Leesburg Historic District

Leesburg Historic District

Leesburg, VA

One of Virginia's best-preserved colonial streetscapes, Leesburg's Market Street and King Street corridors feature 18th and 19th century brick storefronts, church steeples, and the grand Loudoun County Courthouse complex.

Photography Guide

Best Time
golden hour
Crowds
Quiet
Shot Types
wideportraitdetail
Best Seasons
fallspringwinter
Practical Tips
The courthouse is lit beautifully after dark. Walk the alleyways behind King Street for less-photographed angles. Weekend markets add life to the scene.

Author's Comments

Leesburg does not announce itself. The courthouse complex is the obvious anchor, and it deserves the attention it gets, particularly at dusk when the lights come up and the brick goes warm against a cooling sky. But the town rewards a slower read than that. I have walked Market and King at various hours and in various weathers, and what I keep finding are the small things - a cast iron bootscraper at a threshold, the paint fading off a sign that has been there longer than anyone remembers, the way late afternoon light in November rakes across brick that has been laid and relaid for two centuries. The alleyways are where I would spend my time. Behind King Street there are service lanes and back walls that nobody photographs, and they hold the better detail. Texture, mostly. The fronts of these buildings have been tended and touched up for tourists.

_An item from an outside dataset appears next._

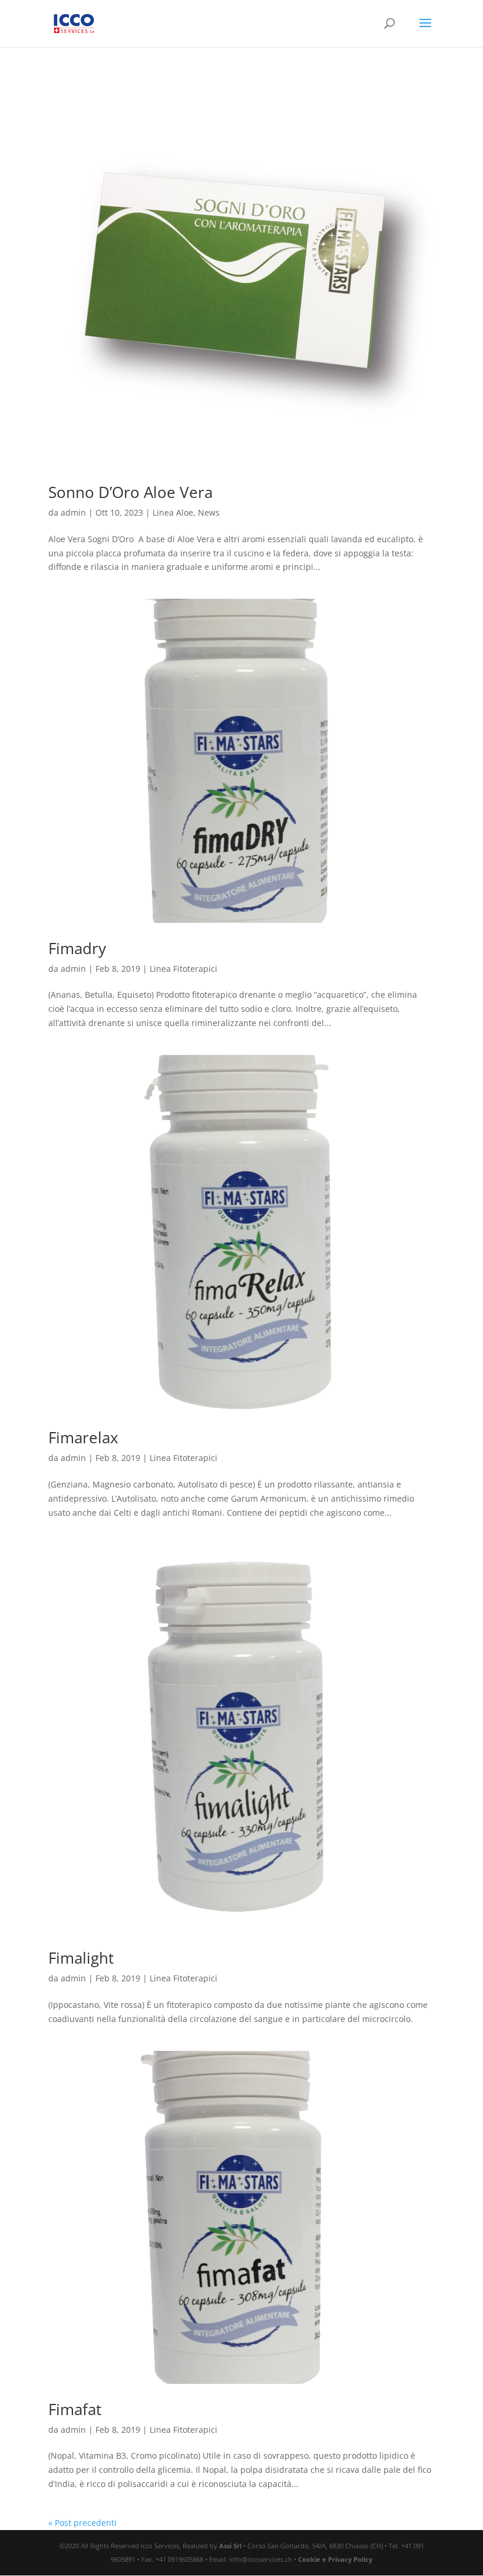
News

The backs have been left to weather, and the weathering is the photograph. Golden hour here is brief in winter, longer and more generous in spring. Saturday mornings bring the market and a different kind of picture entirely, one with people in it and produce on tables and the town doing what it has done for a long time. Come for an afternoon. Stay until the courthouse lights. The place is quiet in the way that small county seats are quiet, which is to say not empty but unhurried, and the camera responds to that if you let it.